Last year the COVID-19 pandemic swept across the globe. It affected many industries, one such industry being the motorsports industry, with events and competitions having been canceled or postponed. But unlike other industries, this has not seemed to stop the motorsports industry, with it continuing to push the boundaries of automotive innovation, and finding new ways to improve upon high-performance vehicles as well as road-ready cars for the average consumer.
It has also provided innovation in the medical field, by developing new life-saving technologies.
And finally, while live races may have been canceled, the industry as looked to simulated races to increase viewership and ad revenue and found a new way to reach out to their fans.
In this week’s blog post, we will discuss the effects of the coronavirus pandemic on the motorsports industry, and how despite the hardship the pandemic brought, it refused to slow down and brought innovations, both automotive and medical, surprising uses for technology, and more.
Innovation in Electric Race Cars.
The COVID-19 pandemic has an obviously devastating impact on the automotive industry as a whole, with global light vehicle production declining by 18% during the height of the pandemic, there has been a ray of hope in the form of electric vehicles (or EVs).
And no one has been pushing the envelope further than the motorsports industry.
The sport seems an unlikely source of innovation in cleaner vehicles. But the racetracks and paddocks have often been a hotbed of design and engineering feats.
Formula 1 teams such as DuPont and Renault DP World F1 Team have spent 2020 looking at developments made on the racetrack, such as the modern Energy Recovery System found in Formula 1 cars, and using it to vastly improve upon road-ready, hybrid models that greatly reduce CO2 emissions and offer a fuel economy range of up to 217.3mpg.
Many races were canceled last year due to the COVID-19 pandemic, leaving many fans disappointed. And the business of motorsports is, at the end of the day, a business of live events. It was a very challenging time for everyone in the industry.
In an experiment, NBC and Fox replaced the canceled races with sim races.
They were unsure if the computer-generated races would bring in as much money as the real races would. Their fears seemed to be unfounded, however, as ten months into the experiment sim races seemed to be paying off, as television and web audiences helped to salvage the 2020 season, pleasing networks and sponsors alike.
One such race was the eNASCAR race which drew in 910,000 viewers, which is admittedly fewer than the typical three million viewers on a typical NASCAR race, it was more than 400,000 of a typical virtual race.
Another race that blew past expectations was the first F1 replacement race, the Virtual Bahrain Grand Prix. It drew in a whopping four million total viewers on both digital platforms and tv, Once again, while that is less than the 34-million strong average for an actual race, it is far ahead of the typical 1.8 million viewers of previous pro digital races.
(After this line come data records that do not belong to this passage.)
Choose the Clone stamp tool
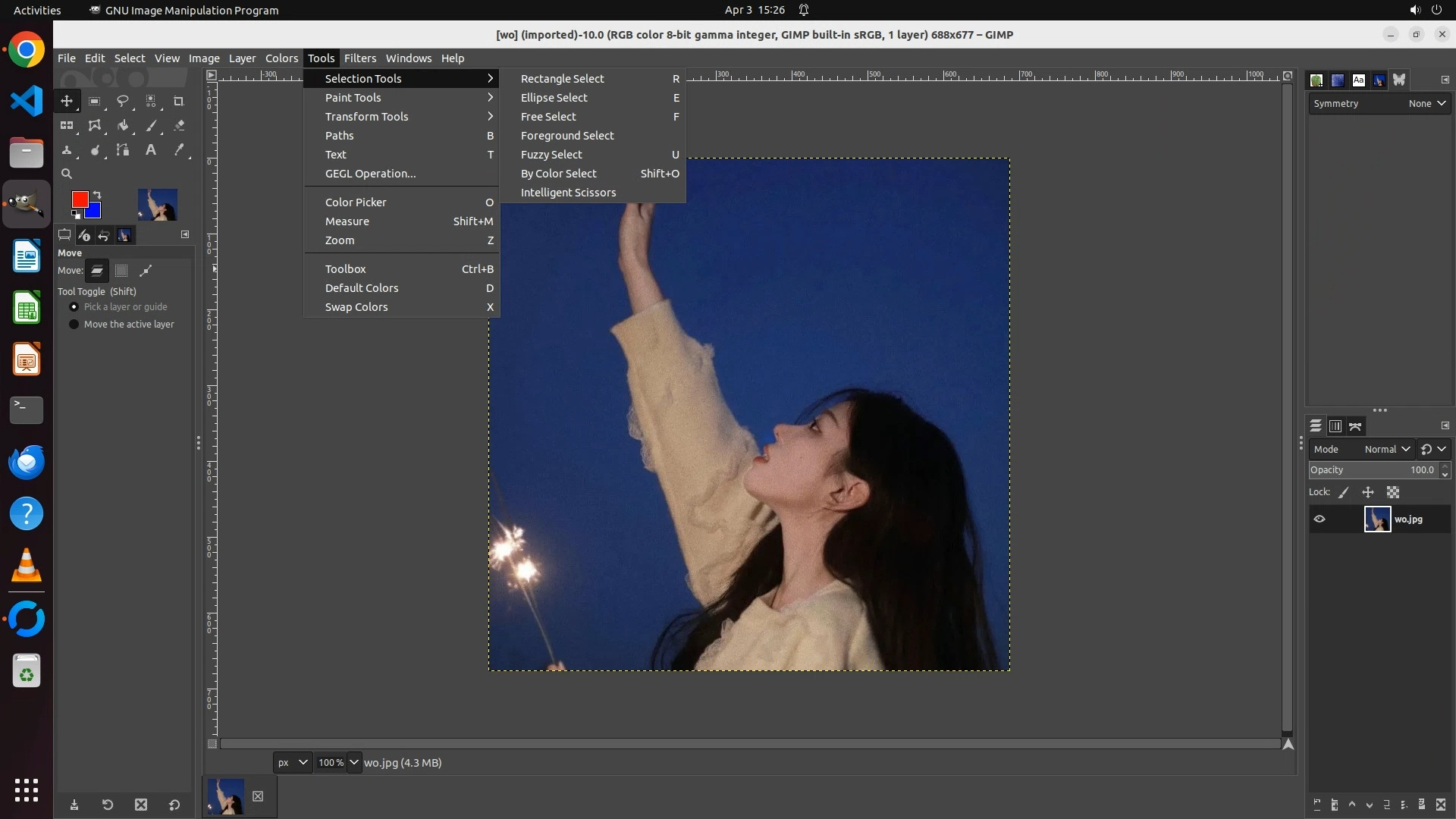Screen dimensions: 1456x819 tap(67, 150)
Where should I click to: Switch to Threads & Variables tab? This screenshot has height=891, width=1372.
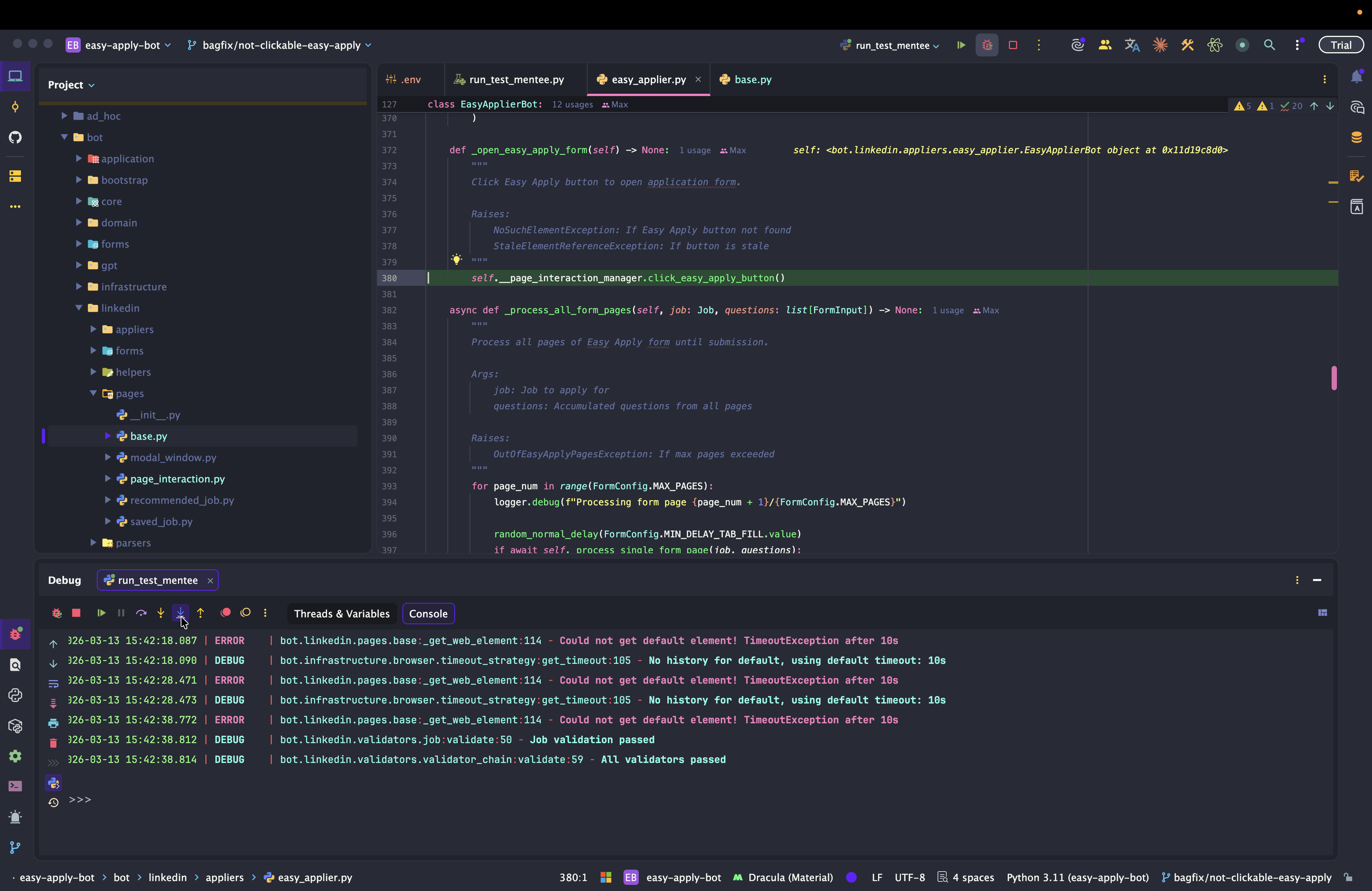tap(341, 613)
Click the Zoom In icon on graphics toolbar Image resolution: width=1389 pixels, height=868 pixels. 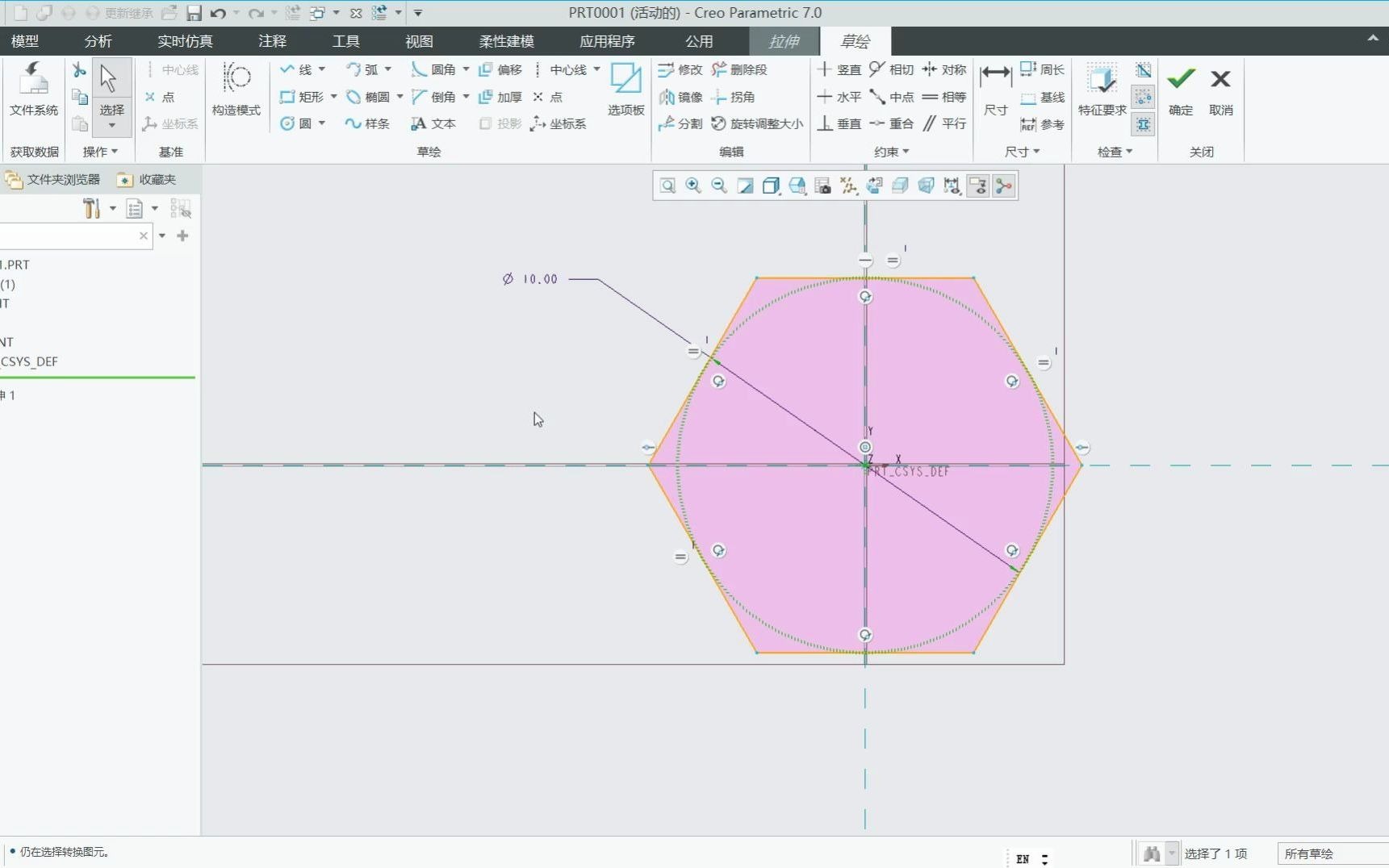[693, 186]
As demands for testing kits and ventilators increased during the COVID-19 pandemic, governments across the globe have reached out to various industries to help with supplies. One such industry was the motorsports industry. And they stepped up to the plate to help ease the burden this deadly pandemic has caused.
Because, if there is one thing that the motorsports industry is famous for, it is designing, building, and testing components and cars in incredibly short timeframes. And that is what they did with Project Pitlane.
At the height of the pandemic, UK-based manufacturers for Formula 1 put aside old rivalries to combine their resources to support health services and victims of COVID-19. This project became known as Project Pitlane.
In connection with the University College London, Mercedes HPP helped develop the UCL-Ventura, a respirator that works by pushing an air-oxygen mix into the mouth and nose at a continuous rate. This keeps both airways open and increases the amount of oxygen entering the patient’s lungs, a huge boon for COVID patients.
They didn’t stop there, however. Mercedes disassembled and reverse-engineered an off-patent device to improve its manufacturability to make it more suitable for higher production runs. In a little over a month, Mercedes had produced 10,000 units.
The UCL-Ventura has now received MHRA regulatory approval and is available to download for free at a research licensing website developed by UCL Business.
Renault F1 in conjunction with Red Bull Advanced Technologies developed another ventilator, the Blue Sky portable ventilator.
They took the device from a prototype, which included miniature servos from a model aircraft, to a fully developed, certification-ready product.
Unfortunately, the UK government canceled the order for Blue Sky ventilators before the device was able to go through certification.
Like many industries, the motorsports industry during Covid-19 has had to change dramatically. Unlike other industries, the motorsports industry, is, by it’s very nature, incredibly adaptable. This has served it well, leading to innovations in electric vehicles.
This drive has also led to innovations in the medical industry with the development of new life-saving ventilators, as well as the increased production of ventilators and other life-saving medical necessities.
And finally, let’s not forget the increase in popularity of virtual racing.
The motorsports industry is the pinnacle of automotive innovation, as it demonstrated in 2020. And as we dive further into 2021, it is clear that, like the race cars it produces, it has no signs of slowing down.